Ordenstag 2025: Abtprimas Schröder über Zukunft der Orden: Fragil, aber hoffnungsvoll

Abtprimas Jeremias Schröder hielt einen Impuls zum Thema „Was Ordensleben ausmacht, immer noch“. (c) ÖOK/emw
Ordensgemeinschaften stünden vielfach unter Druck, doch Resignation sei keine Option: „Ordensleben ist immer noch möglich – fragil, aber getragen von Hoffnung“, erklärte der Benediktiner. Hoffnung sei dabei nicht mit Optimismus zu verwechseln; sie speise sich aus dem gesamten österlichen Prozess „von Karfreitag über die Leere des Karsamstags bis zur Auferstehung als unverfügbarer Neuanfang“.

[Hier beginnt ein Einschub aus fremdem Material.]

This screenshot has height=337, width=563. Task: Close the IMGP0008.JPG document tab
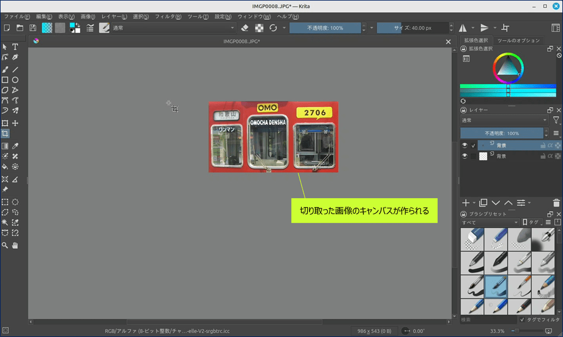[448, 41]
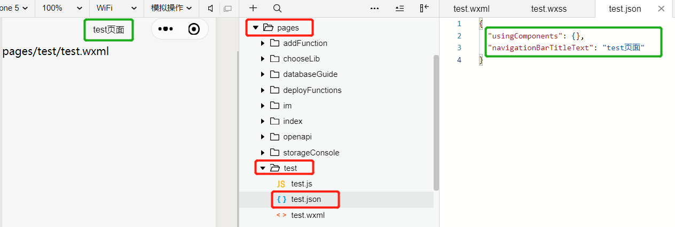Click the plus icon to add a file
Viewport: 675px width, 227px height.
coord(253,8)
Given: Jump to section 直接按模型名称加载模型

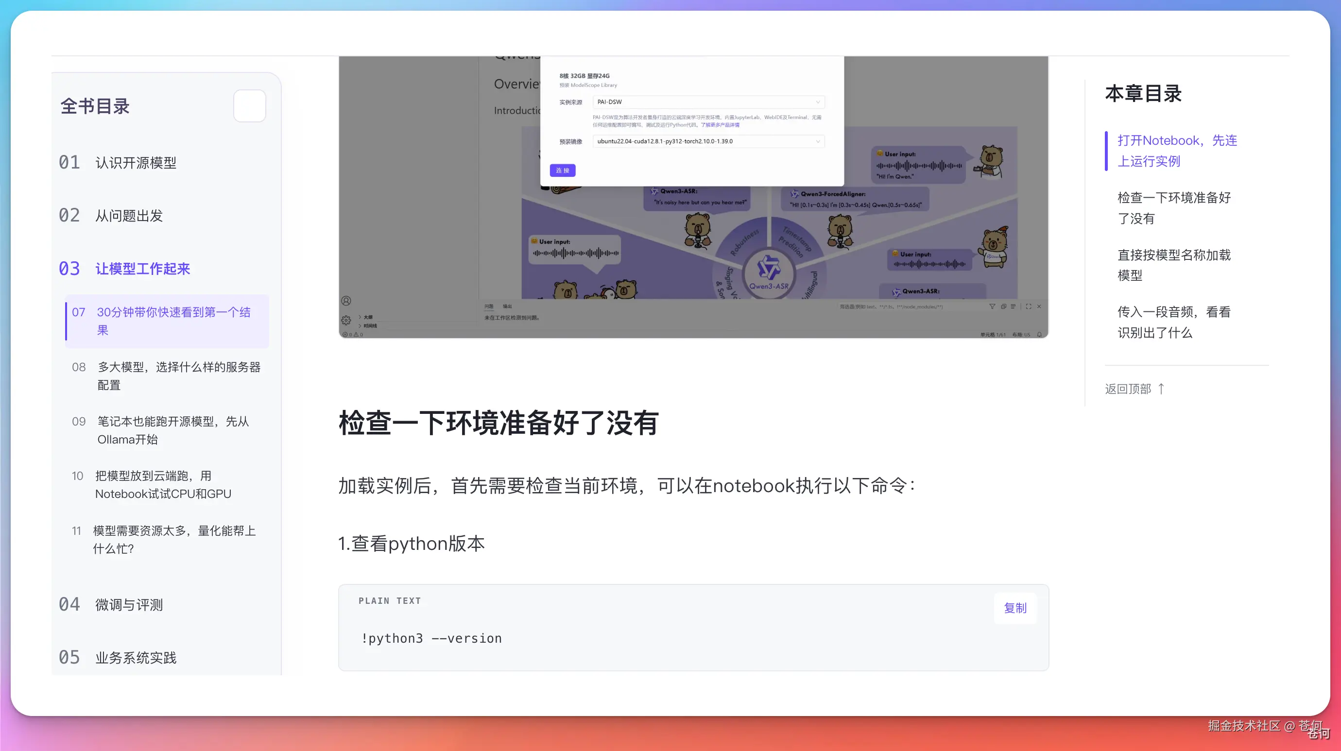Looking at the screenshot, I should click(x=1174, y=265).
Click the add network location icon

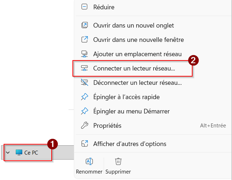[x=85, y=54]
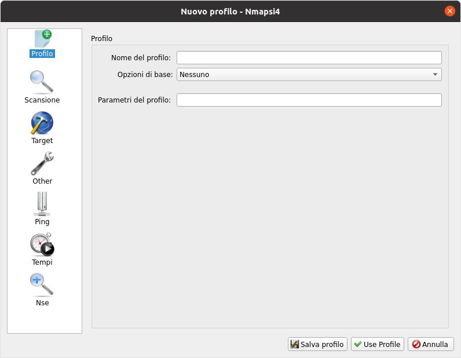
Task: Switch to the Nse section label
Action: (x=42, y=303)
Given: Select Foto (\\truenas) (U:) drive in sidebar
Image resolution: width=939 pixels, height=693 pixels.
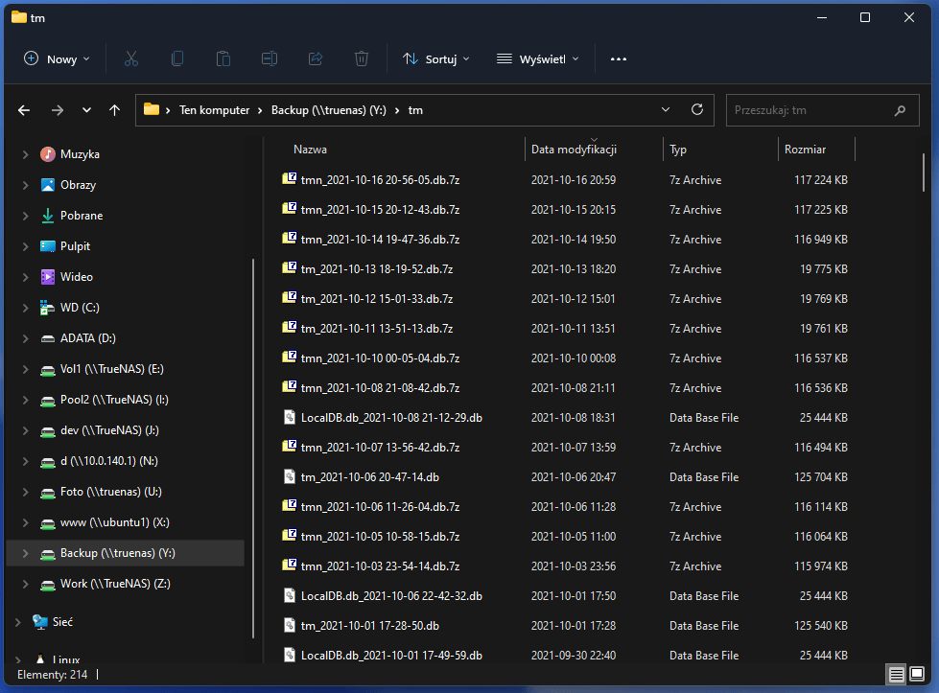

Ins Zentrum seiner Ausführungen stellte Schröder das von der Ordenskonferenz im Titel der Ordenstagungen gewählte Motto „Immer noch“. Der Begriff zeige, wie sehr Ordensleben zwischen Fortdauer und Veränderungsdruck stehe. „Noch“ umfasse Bedeutungen von Resthaftigkeit über drohende Endpunkte – „die Geschichte des Mönchstums kennt viele Nahtoderfahrungen“ – bis hin zu unerwarteten Chancen. Stets gebe es einen Spannungsbogen zwischen Wunsch, Wahrscheinlichkeit und Realität, aus dem Orden eine geistliche Widerstandskraft bezögen, die Schröder als „Resilienz des monastischen Lebens“ beschrieb.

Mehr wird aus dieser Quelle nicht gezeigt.